Tja, was nun, Herr Merz?

Die verschärften Grenzkontrollen an der deutschen Grenze in Kehl sind mehr als nur ärgerlich. Sie werden zu einem echten Hindernis für den kleinen Grenzverkehr.

Die Tramlinie D vor dem Kehler Rathaus an der Endhaltestelle - ob diese auch weiterhin angefahren wird? Foto: Cik54 / Wikimedia Commons / CC-BY-SA 4.0int

(KL) – Die Verbeugung des neuen Bundeskanzlers Friedrich Merz (CDU) vor der AfD zum Thema Migration war überflüssig und entpuppt sich als teure und weitgehend sinnlose Maßnahme. Die Grenzbeamten sind von den zusätzlichen Schichten der intensivierten Grenzkontrollen erschöpft, diese Intensivierung der Grenzkontrollen kostet Millionen und in Grenznähe wirkt sich die Verlangsamung des Grenzübertritts verheerend für den Einzelhandel und die Grenzgänger aus. Die OBs von Straßburg, Jeanne Barseghian und von Kehl, Wolfram Britz, haben einen geharnischten Brief an Kanzler Merz geschickt, in dem die Absicht der Straßburger Verkehrsgesellschaft CTS mitgeteilt wird, dass diese mit dem Gedanken spielt, die beiden letzten Haltstellen auf Kehler Seite, „Hochschule/Läger“ und „Kehl Rathaus“, künftig nicht mehr anzufahren.

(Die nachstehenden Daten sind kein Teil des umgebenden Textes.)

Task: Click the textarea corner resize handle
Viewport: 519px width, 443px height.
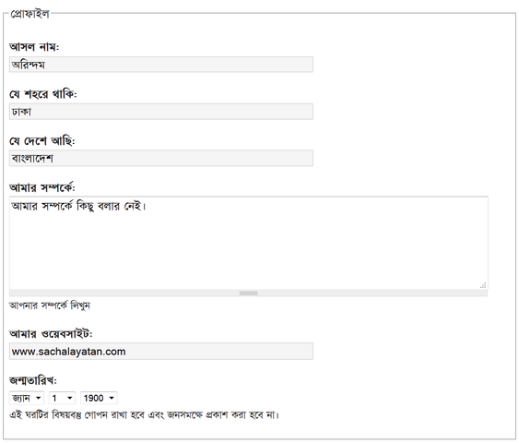Action: point(483,285)
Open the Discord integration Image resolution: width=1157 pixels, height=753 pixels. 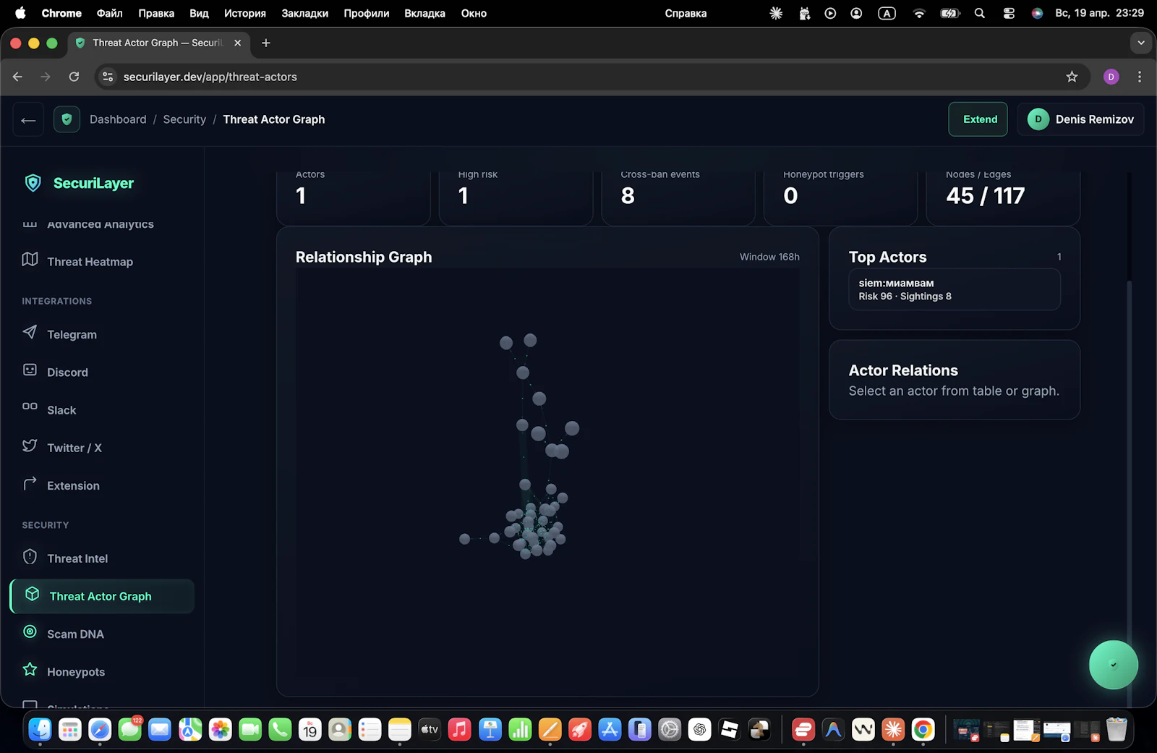tap(67, 372)
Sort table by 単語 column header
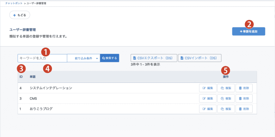275x137 pixels. (x=33, y=77)
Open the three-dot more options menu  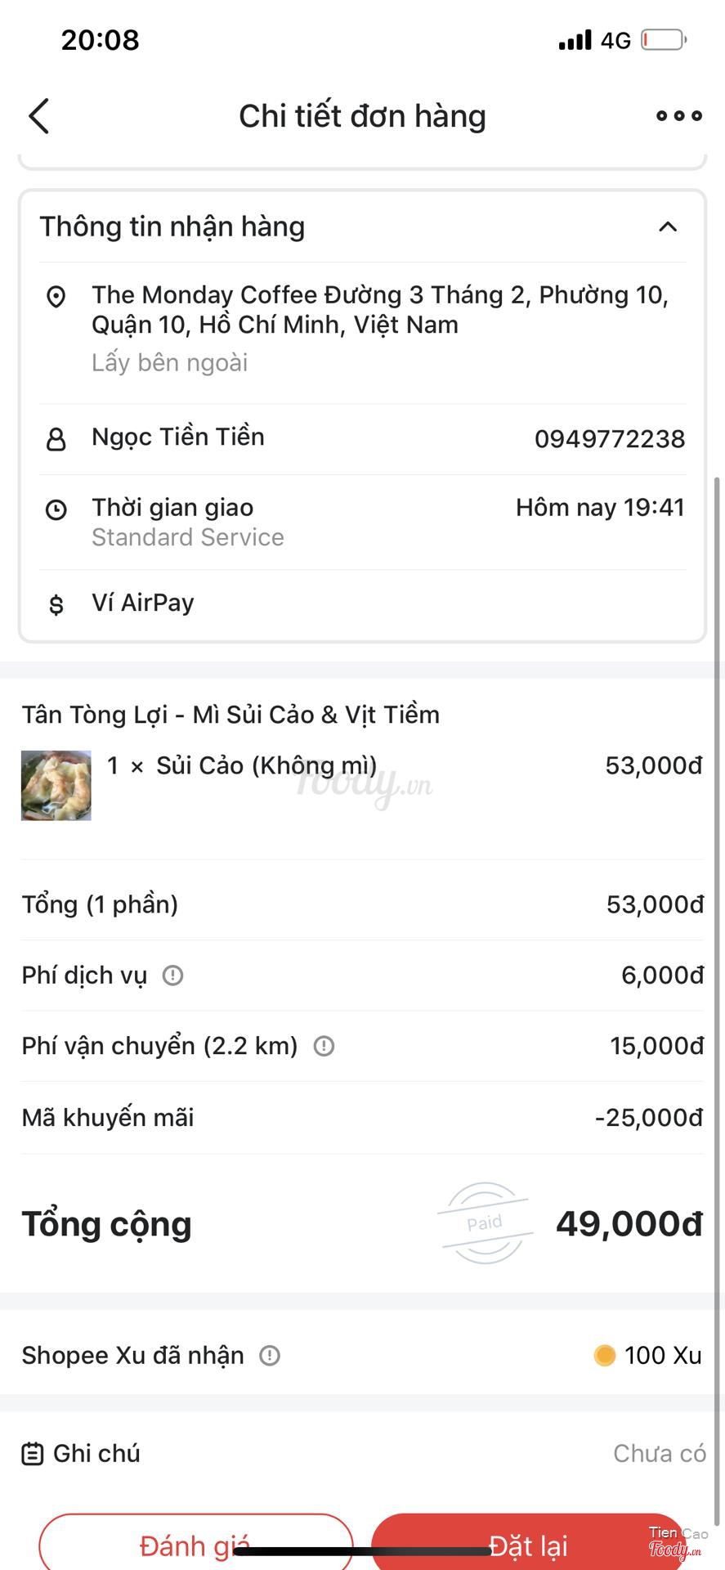pyautogui.click(x=678, y=116)
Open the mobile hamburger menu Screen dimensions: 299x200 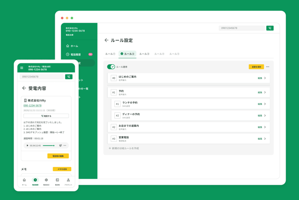tap(22, 68)
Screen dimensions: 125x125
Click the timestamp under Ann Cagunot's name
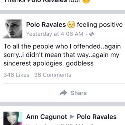pos(55,124)
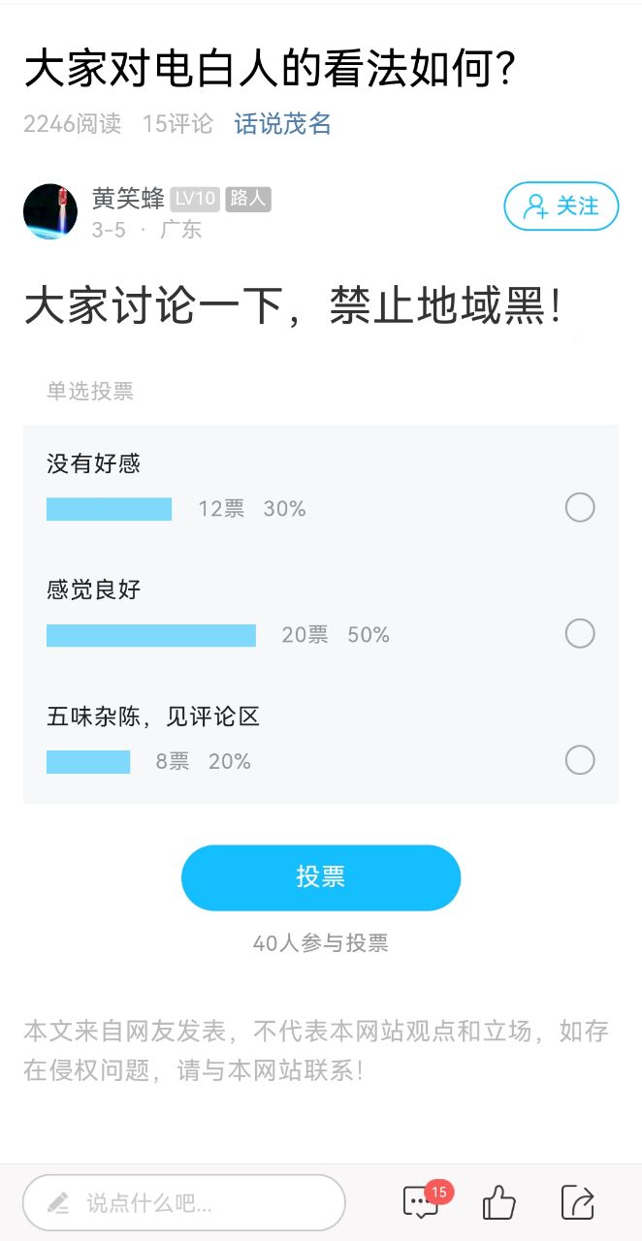The width and height of the screenshot is (642, 1241).
Task: Open 黄笑蜂's profile avatar
Action: (x=50, y=211)
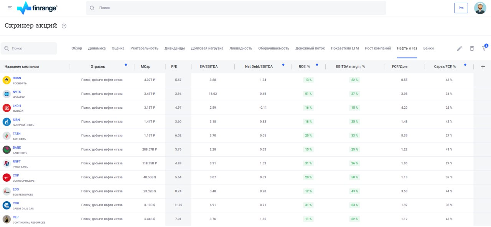Open the hamburger menu
491x227 pixels.
10,8
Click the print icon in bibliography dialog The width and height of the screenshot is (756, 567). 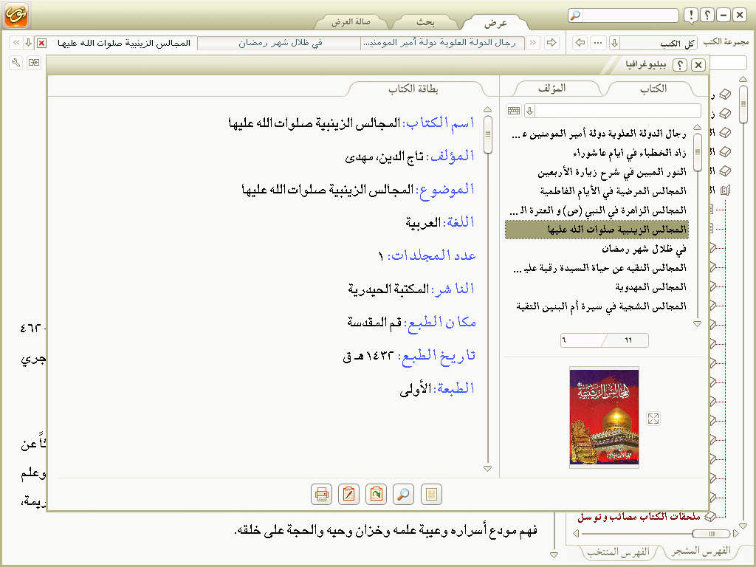(x=322, y=494)
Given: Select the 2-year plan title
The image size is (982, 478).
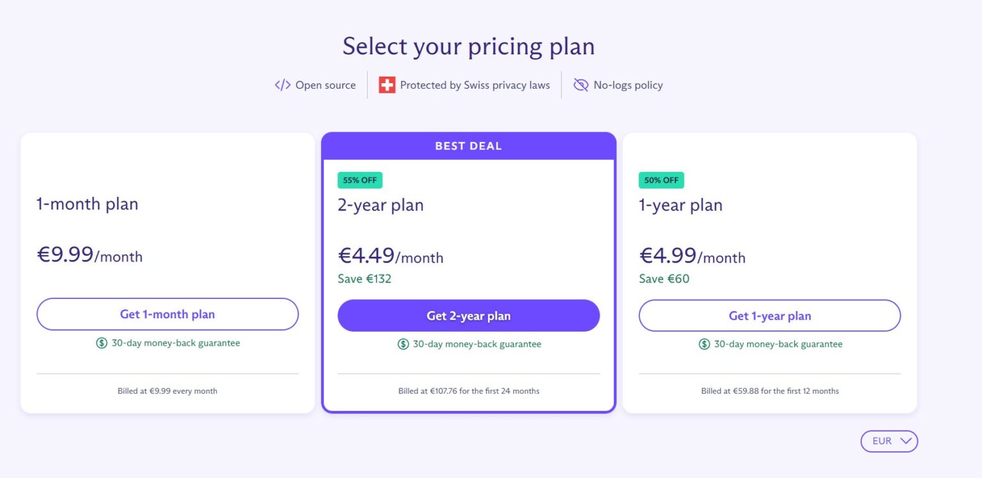Looking at the screenshot, I should click(x=380, y=205).
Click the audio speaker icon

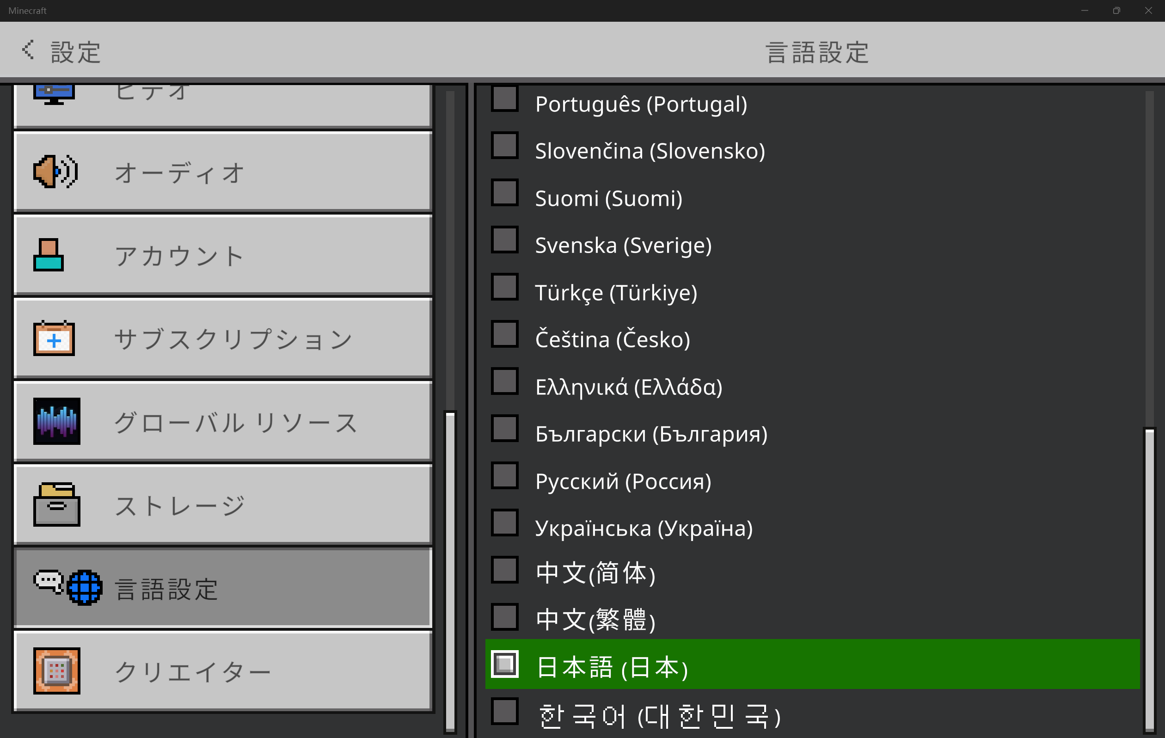tap(55, 172)
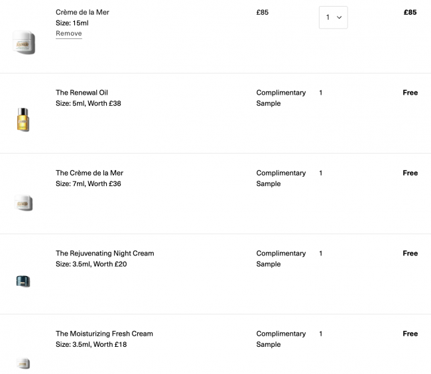Click the Renewal Oil bottle image
431x374 pixels.
(x=23, y=120)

Will sich Friedrich Merz als der „Abschaffer“ der europäschen und grenzüberschreitenden Realitäten am Oberrhein präsentieren? Oder wird er hören, was als Echo aus der Region nach Berlin zurückschallt? Die vielen Berufspendler, aber auch die vielen Straßburger, die nach Kehl zum Einkaufen fahren, sind stocksauer. Während die Autofahrer häufig eine halbe Stunde Wartezeit auf der Europabrücke in Kauf nehmen müssen, wird in den Tram-Zügen kontrolliert und das alles wirft nicht nur die Fahrpläne in ganz Straßburg durcheinander, sondern hat auch massive Auswirkungen auf den Handel, der in Kehl zu rund der Hälfte von den Straßburger Verbrauchern getragen wird.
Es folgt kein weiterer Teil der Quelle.